- **Directions**: Nothing in the entries may be altered; copy them in full.

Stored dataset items
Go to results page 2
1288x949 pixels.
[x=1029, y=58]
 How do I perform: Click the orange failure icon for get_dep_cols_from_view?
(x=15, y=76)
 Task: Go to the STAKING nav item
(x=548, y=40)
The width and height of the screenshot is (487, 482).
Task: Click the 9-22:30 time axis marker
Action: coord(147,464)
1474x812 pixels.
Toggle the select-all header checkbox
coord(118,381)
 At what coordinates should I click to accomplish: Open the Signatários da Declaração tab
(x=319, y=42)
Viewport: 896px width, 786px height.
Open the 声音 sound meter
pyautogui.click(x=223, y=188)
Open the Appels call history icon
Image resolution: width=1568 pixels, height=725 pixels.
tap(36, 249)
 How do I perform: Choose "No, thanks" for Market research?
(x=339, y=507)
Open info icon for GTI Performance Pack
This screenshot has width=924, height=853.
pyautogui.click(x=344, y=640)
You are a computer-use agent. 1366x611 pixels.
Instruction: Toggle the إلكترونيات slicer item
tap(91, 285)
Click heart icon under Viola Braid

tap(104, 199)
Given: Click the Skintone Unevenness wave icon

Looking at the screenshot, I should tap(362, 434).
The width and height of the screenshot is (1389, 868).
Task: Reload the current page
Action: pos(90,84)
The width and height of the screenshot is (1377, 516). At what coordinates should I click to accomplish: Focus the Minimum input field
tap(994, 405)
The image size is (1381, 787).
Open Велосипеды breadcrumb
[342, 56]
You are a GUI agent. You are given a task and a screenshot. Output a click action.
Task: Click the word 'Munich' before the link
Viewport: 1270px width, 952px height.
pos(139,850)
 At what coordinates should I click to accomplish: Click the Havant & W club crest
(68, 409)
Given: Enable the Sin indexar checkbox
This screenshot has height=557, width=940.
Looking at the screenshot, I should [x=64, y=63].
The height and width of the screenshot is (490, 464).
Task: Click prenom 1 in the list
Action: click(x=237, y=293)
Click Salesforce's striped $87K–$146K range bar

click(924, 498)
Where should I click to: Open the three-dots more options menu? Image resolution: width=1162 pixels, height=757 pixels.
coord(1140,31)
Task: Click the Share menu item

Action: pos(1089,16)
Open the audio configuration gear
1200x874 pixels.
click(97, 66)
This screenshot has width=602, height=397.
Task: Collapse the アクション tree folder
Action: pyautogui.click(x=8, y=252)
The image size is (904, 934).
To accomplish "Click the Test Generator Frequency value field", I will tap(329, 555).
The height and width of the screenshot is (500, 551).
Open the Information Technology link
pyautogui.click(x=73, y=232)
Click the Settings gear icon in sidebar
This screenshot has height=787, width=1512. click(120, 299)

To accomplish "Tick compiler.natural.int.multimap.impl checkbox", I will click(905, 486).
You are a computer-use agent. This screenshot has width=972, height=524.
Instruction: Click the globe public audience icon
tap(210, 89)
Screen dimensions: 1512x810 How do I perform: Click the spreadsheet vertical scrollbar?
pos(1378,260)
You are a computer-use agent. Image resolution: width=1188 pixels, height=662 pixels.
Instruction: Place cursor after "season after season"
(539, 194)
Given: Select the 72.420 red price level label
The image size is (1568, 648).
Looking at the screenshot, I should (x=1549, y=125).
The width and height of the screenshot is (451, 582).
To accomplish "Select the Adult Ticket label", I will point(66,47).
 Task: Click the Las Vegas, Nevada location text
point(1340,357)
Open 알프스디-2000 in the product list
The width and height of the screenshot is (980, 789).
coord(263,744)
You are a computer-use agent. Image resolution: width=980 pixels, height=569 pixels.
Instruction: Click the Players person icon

- **Result**:
Go to results page 2
1288x949 pixels.
[x=1029, y=58]
 How do I perform: Click the orange failure icon for get_dep_cols_from_view?
(x=15, y=76)
 Task: Go to the STAKING nav item
(x=548, y=40)
The width and height of the screenshot is (487, 482).
Task: Click the 9-22:30 time axis marker
Action: coord(147,464)
1474x812 pixels.
Toggle the select-all header checkbox
coord(118,381)
 At what coordinates should I click to accomplish: Open the Signatários da Declaração tab
(x=319, y=42)
Viewport: 896px width, 786px height.
Open the 声音 sound meter
pyautogui.click(x=223, y=188)
Open the Appels call history icon
Image resolution: width=1568 pixels, height=725 pixels.
tap(36, 249)
 How do I perform: Choose "No, thanks" for Market research?
(x=339, y=507)
Open info icon for GTI Performance Pack
This screenshot has width=924, height=853.
pyautogui.click(x=344, y=640)
You are a computer-use agent. 1366x611 pixels.
Instruction: Toggle the إلكترونيات slicer item
tap(91, 285)
Click heart icon under Viola Braid

tap(104, 199)
Given: Click the Skintone Unevenness wave icon

Looking at the screenshot, I should tap(362, 434).
The width and height of the screenshot is (1389, 868).
Task: Reload the current page
Action: pos(90,84)
The width and height of the screenshot is (1377, 516). At what coordinates should I click to accomplish: Focus the Minimum input field
tap(994, 405)
The image size is (1381, 787).
Open Велосипеды breadcrumb
[342, 56]
You are a GUI agent. You are given a task and a screenshot. Output a click action.
Task: Click the word 'Munich' before the link
Viewport: 1270px width, 952px height.
pos(139,850)
 At what coordinates should I click to accomplish: Click the Havant & W club crest
(68, 409)
Given: Enable the Sin indexar checkbox
This screenshot has height=557, width=940.
Looking at the screenshot, I should [x=64, y=63].
The height and width of the screenshot is (490, 464).
Task: Click prenom 1 in the list
Action: click(x=237, y=293)
Click Salesforce's striped $87K–$146K range bar

click(924, 498)
Where should I click to: Open the three-dots more options menu? Image resolution: width=1162 pixels, height=757 pixels.
coord(1140,31)
Task: Click the Share menu item

Action: pos(1089,16)
Open the audio configuration gear
1200x874 pixels.
click(97, 66)
This screenshot has width=602, height=397.
Task: Collapse the アクション tree folder
Action: pyautogui.click(x=8, y=252)
The image size is (904, 934).
To accomplish "Click the Test Generator Frequency value field", I will tap(329, 555).
The height and width of the screenshot is (500, 551).
Open the Information Technology link
pyautogui.click(x=73, y=232)
Click the Settings gear icon in sidebar
This screenshot has height=787, width=1512. click(120, 299)

To accomplish "Tick compiler.natural.int.multimap.impl checkbox", I will click(905, 486).
You are a computer-use agent. This screenshot has width=972, height=524.
Instruction: Click the globe public audience icon
tap(210, 89)
Screen dimensions: 1512x810 How do I perform: Click the spreadsheet vertical scrollbar?
pos(1378,260)
You are a computer-use agent. Image resolution: width=1188 pixels, height=662 pixels.
Instruction: Place cursor after "season after season"
(539, 194)
Given: Select the 72.420 red price level label
The image size is (1568, 648).
Looking at the screenshot, I should (x=1549, y=125).
The width and height of the screenshot is (451, 582).
To accomplish "Select the Adult Ticket label", I will point(66,47).
 Task: Click the Las Vegas, Nevada location text
point(1340,357)
Open 알프스디-2000 in the product list
The width and height of the screenshot is (980, 789).
coord(263,744)
You are a computer-use agent. Image resolution: width=980 pixels, height=569 pixels.
Instruction: Click the Players person icon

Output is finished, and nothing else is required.